[Stored data]
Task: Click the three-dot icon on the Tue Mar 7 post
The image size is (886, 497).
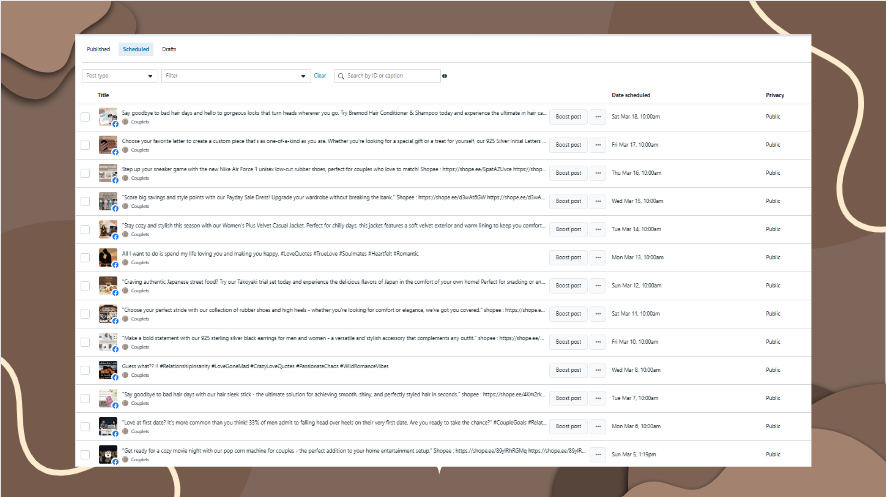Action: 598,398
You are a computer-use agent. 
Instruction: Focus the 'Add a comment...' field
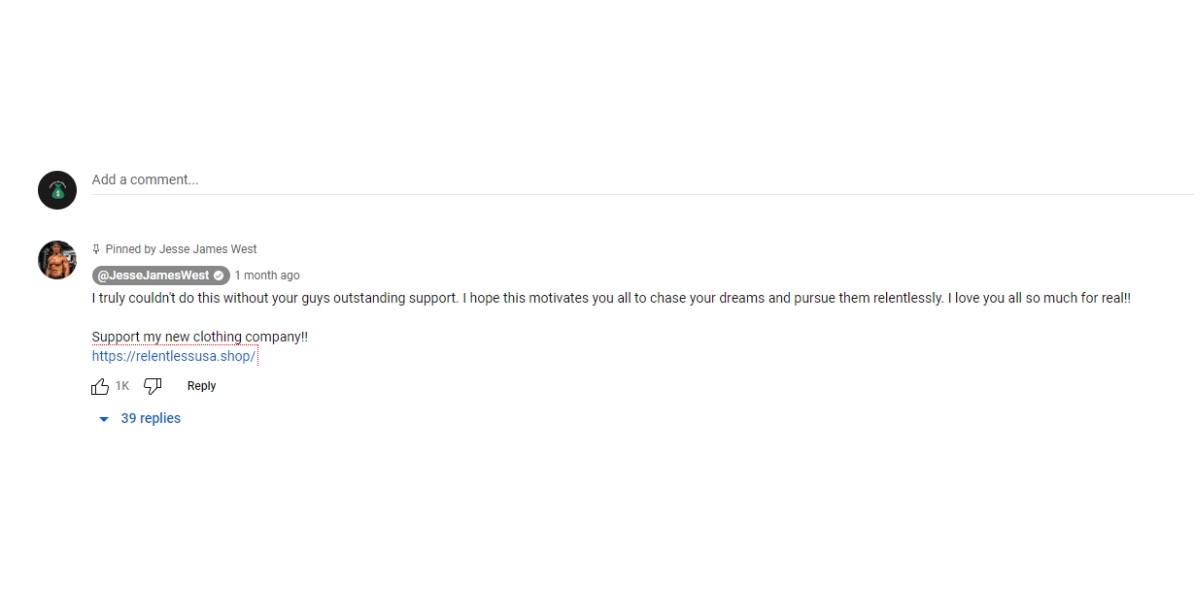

--

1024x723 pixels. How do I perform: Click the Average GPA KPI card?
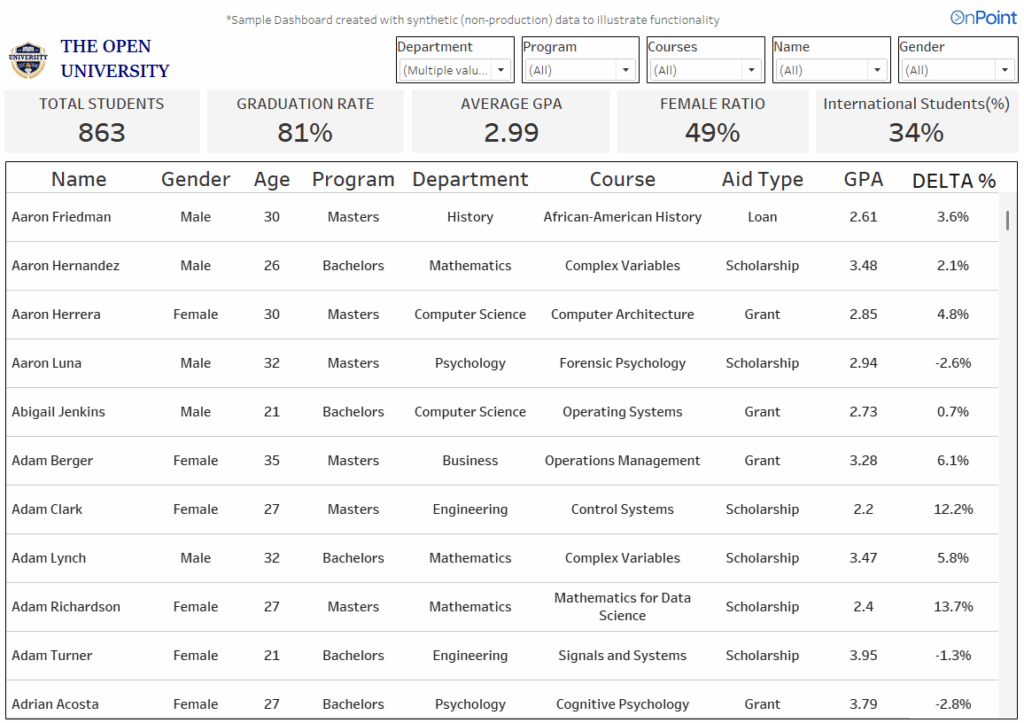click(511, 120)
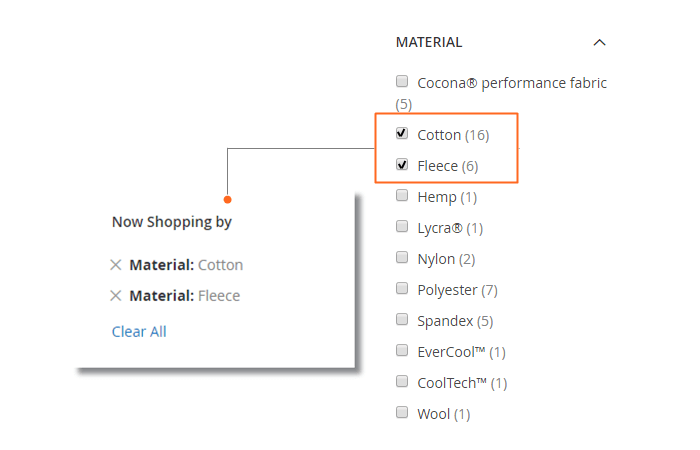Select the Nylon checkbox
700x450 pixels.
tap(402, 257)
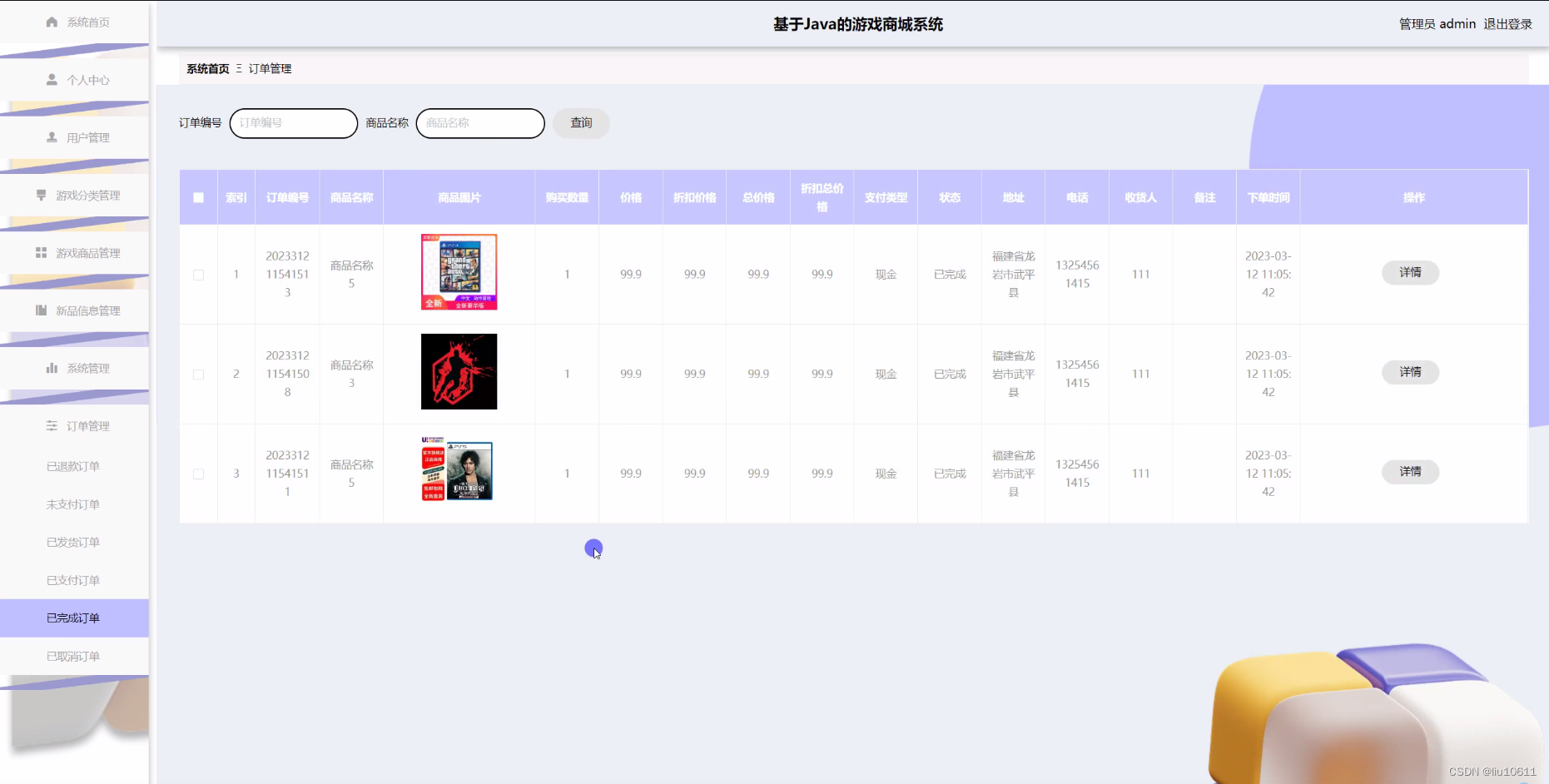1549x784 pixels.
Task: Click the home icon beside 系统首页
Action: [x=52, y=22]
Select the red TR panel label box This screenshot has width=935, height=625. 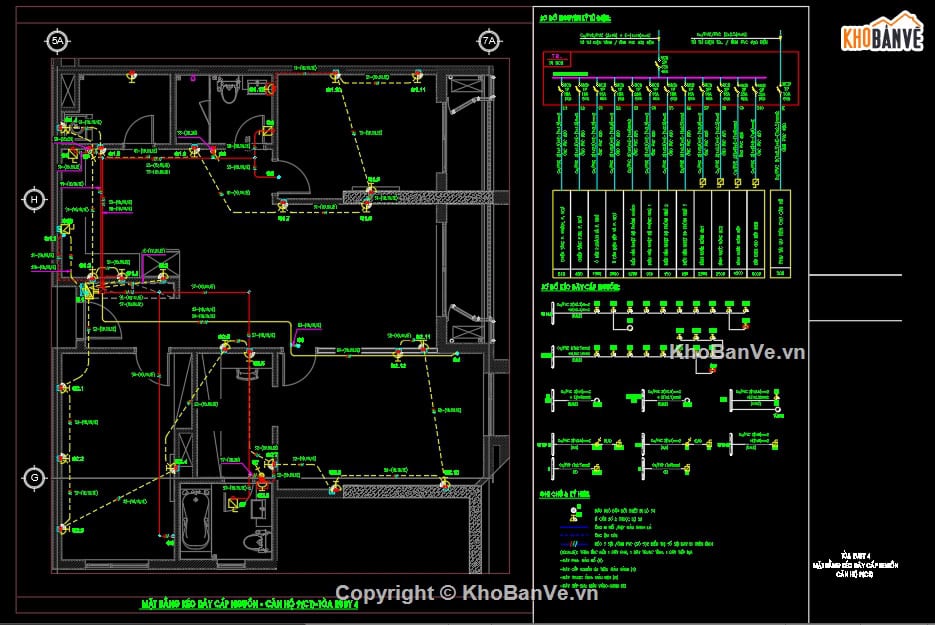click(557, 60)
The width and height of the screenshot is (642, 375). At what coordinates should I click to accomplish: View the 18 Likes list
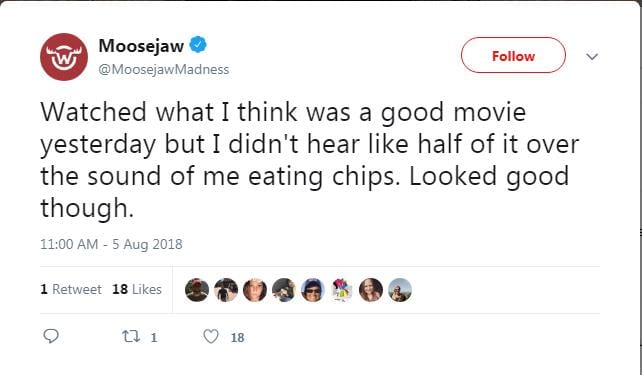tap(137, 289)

* * *

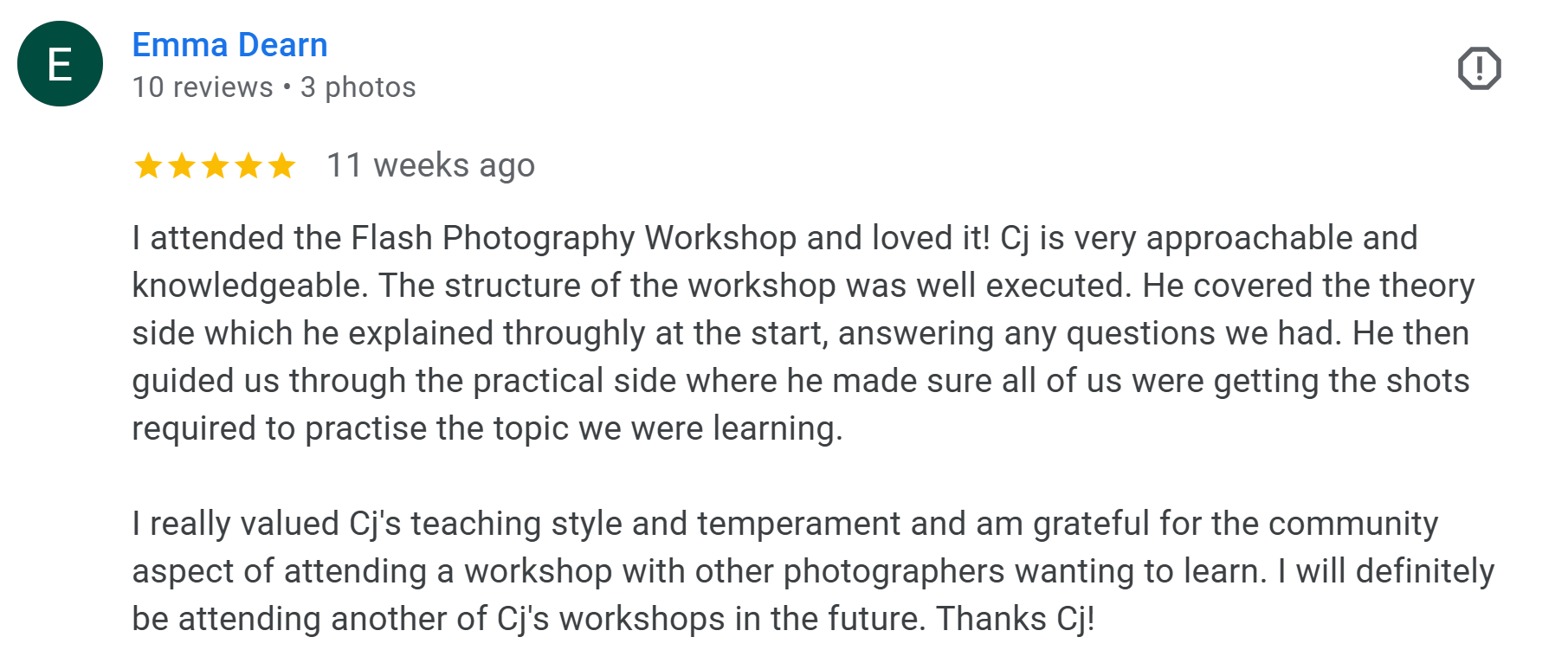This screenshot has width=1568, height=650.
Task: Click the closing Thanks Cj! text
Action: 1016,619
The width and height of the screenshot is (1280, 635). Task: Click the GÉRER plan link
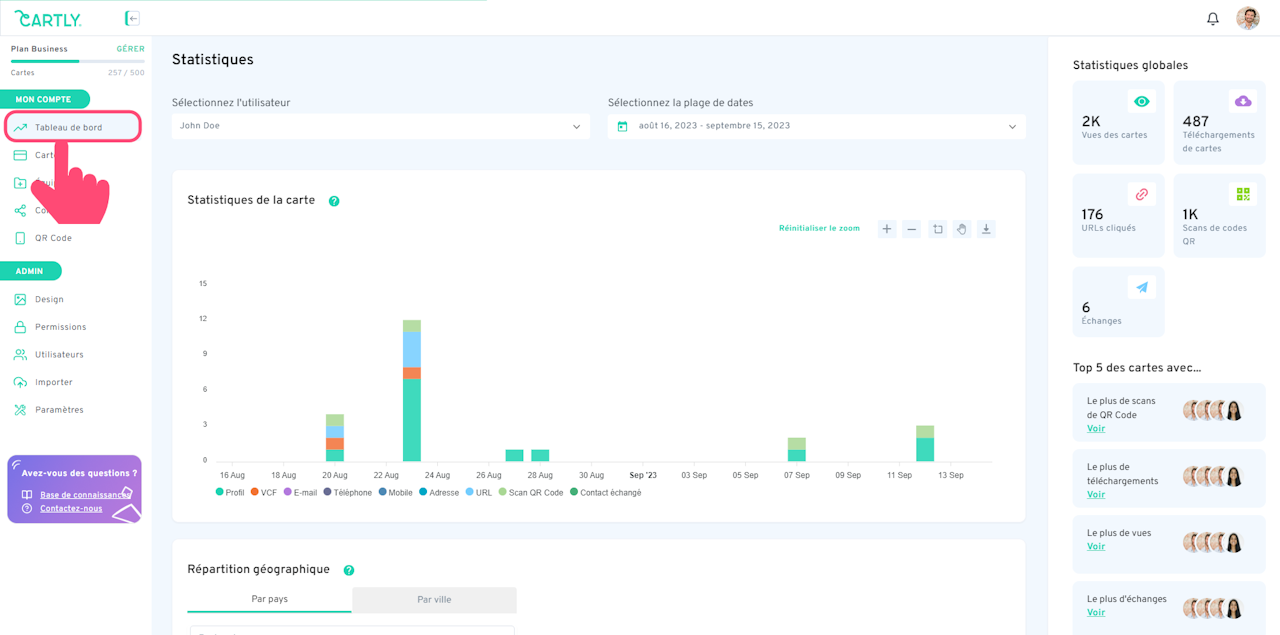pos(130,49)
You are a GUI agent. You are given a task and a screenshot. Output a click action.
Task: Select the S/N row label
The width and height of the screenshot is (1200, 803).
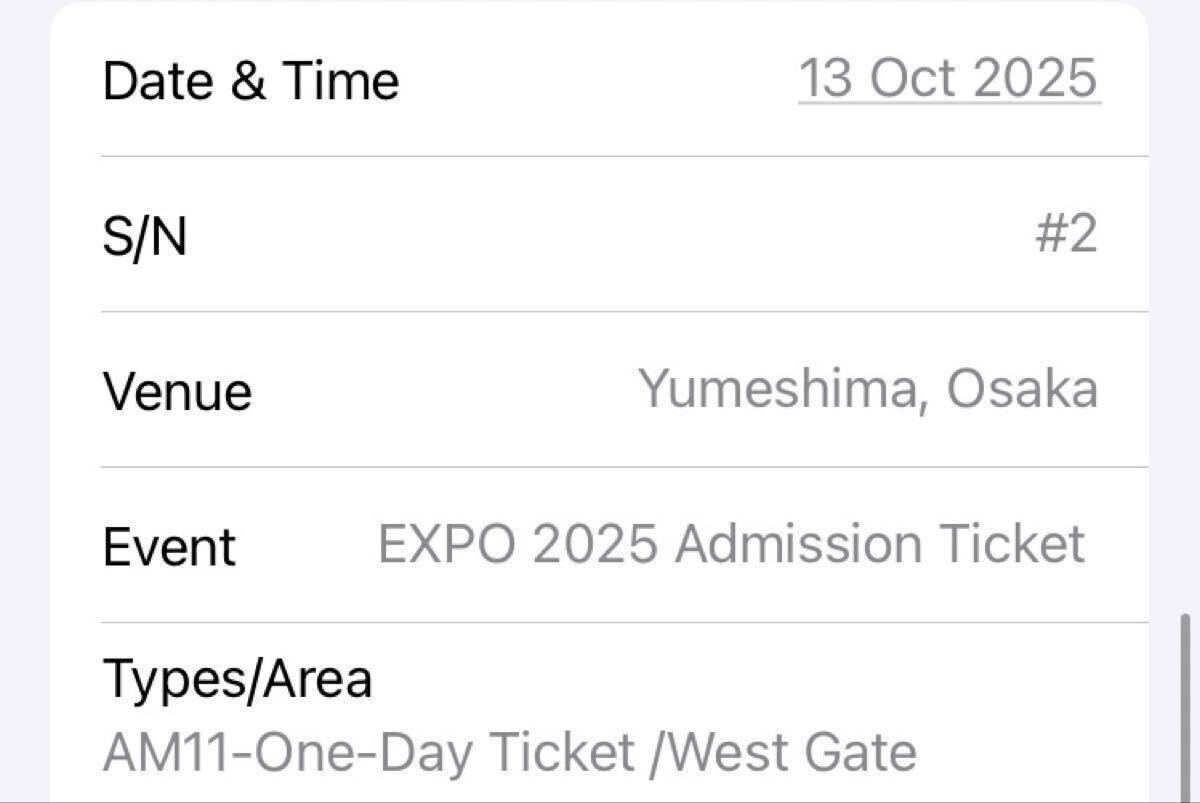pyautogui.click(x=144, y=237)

→ Written instruction:
Write out the entries again from the line with "You are a computer-use agent." up to and including the line with "Instruction: Focus the", substituting "Select" for "Focus" and keeping everything else the same.

→ The completed task:
You are a computer-use agent. 
Instruction: Select the 'Add a comment...' field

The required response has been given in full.